Поэт, воспитанный в преданиях православного христианства, с детства жил образами религии. Ангелы, уносящие души людей по их смерти, хорошо известны и по народным духовным стихам и не раз изображались поэтами самых различных религиозных воззрений 1). Лермонтов чаще всего и говорит именно об «ангелах смерти». Ангел рождения остается у него единичным образом, как известного рода дополнение к ангелу смерти; вопреки своему обыкновению, он ни разу затем не вернулся к нему 2). в общей поэтической концепции религиозных представлений Лермонтова о Боге, ангелах и людях «Ангел» — что̀ бы ни лежало в его основе (талмудическая ли легенда или платоновская идея), — есть прежде всего красивый художественный символ той двойственности, какая, с точки зрения дуализма, присуща человеческой природе. Лермонтов имел счастье вызывать в своем воображении вдохновенные видения, подобные «Ангелу», выражая в них свое томление по небесному.

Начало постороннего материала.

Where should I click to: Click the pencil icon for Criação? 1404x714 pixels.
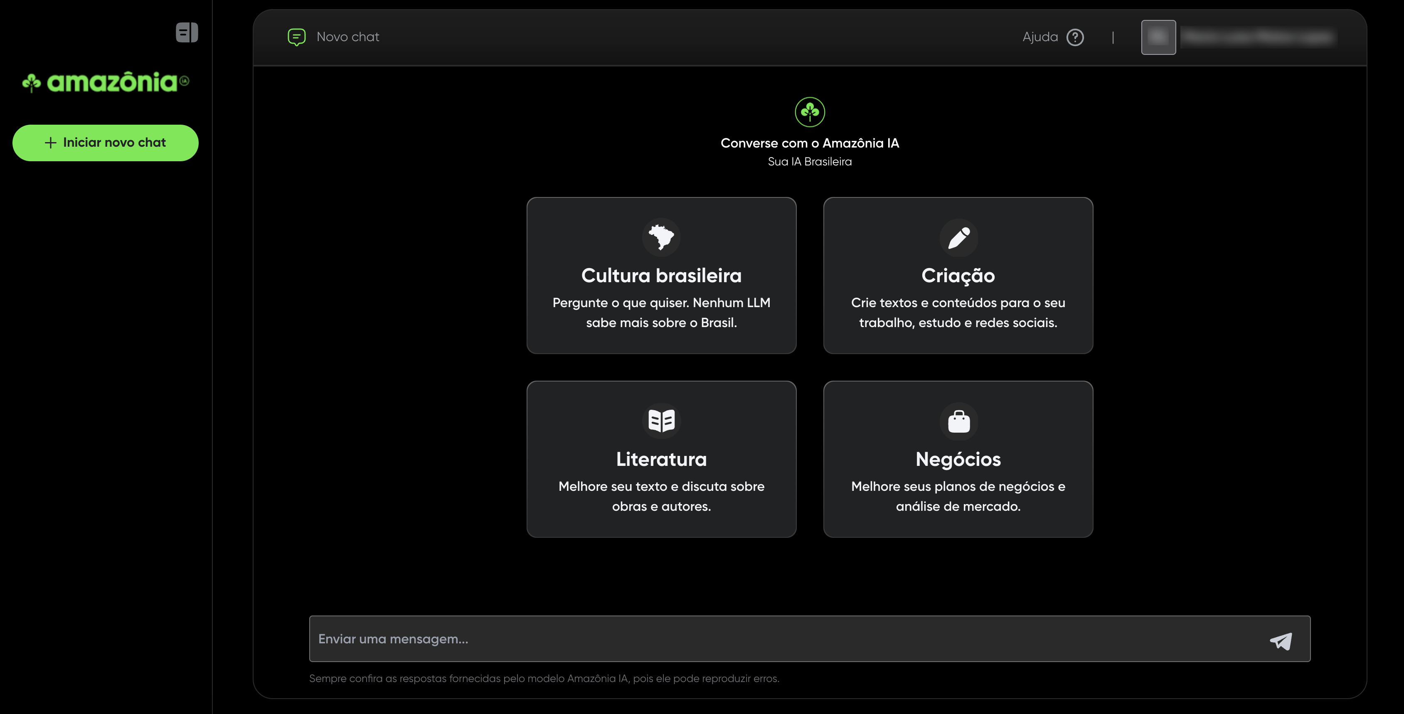pyautogui.click(x=958, y=238)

Но в звездном идеализме Лермонтова, проникнутом идеей дуализма, проявилась лишь одна ипостась молодого поэта. По основным свойствам своей психики он вовсе не был натурой созерцательной. в его внутренней жизни была другая сторона, где выявлялась его вторая ипостась, более характерная для его психологии. Лермонтову-звездопоклоннику, стремившемуся одержать «гордую победу над земным», приходилось бороться с самим собой. Природа брала свое.

________

То, что̀ составляет содержание идейных исканий Белинского и Герцена, Лермонтов переживает непосредственно, как поэт, и отражает в своем творчестве. Земля, которую, по-видимому, он беспощадно осудил, влекла его к себе всеми своими соблазнами и оспаривала в нем небо; её песни далеко не всегда были скучны поэту, если только он не насиловал своей природы и свободно выражал свое «я». Солнце разгоняет ночные призраки, как кошмарные (гигант-смерть), так и светлые. Жизнь вступает в свои права, и поэт сознает себя более земным, чем небесным; место фантазии заступают другие душевные силы: сердце, воля, ум; грезы заменяются реальным мироощущением.

Существеннейшею чертой в психологии Лермонтова является неудержимая «жажда бытия», выражающаяся в порывах упорной воли и бурного сердца. У Лермонтова страстный и волевой темперамент. Активность преобладает в нем над созерцательностью. Воля и сердце требуют исхода в свободе, страсти и любви. Ему нужны люди, которых он мог бы любить и ненавидеть; нужна и грешная земля, как арена для проявления воли. Не раз мы слышим от самого поэта совершенно искренние признания, что эмпирическая земля с её реальными благами и чарами ему дороже, чем гипотетическое небо.

Эта сторона лермонтовской психологии ярко отпечатлелась и в лирике и в других его произведениях 1828—1832 гг.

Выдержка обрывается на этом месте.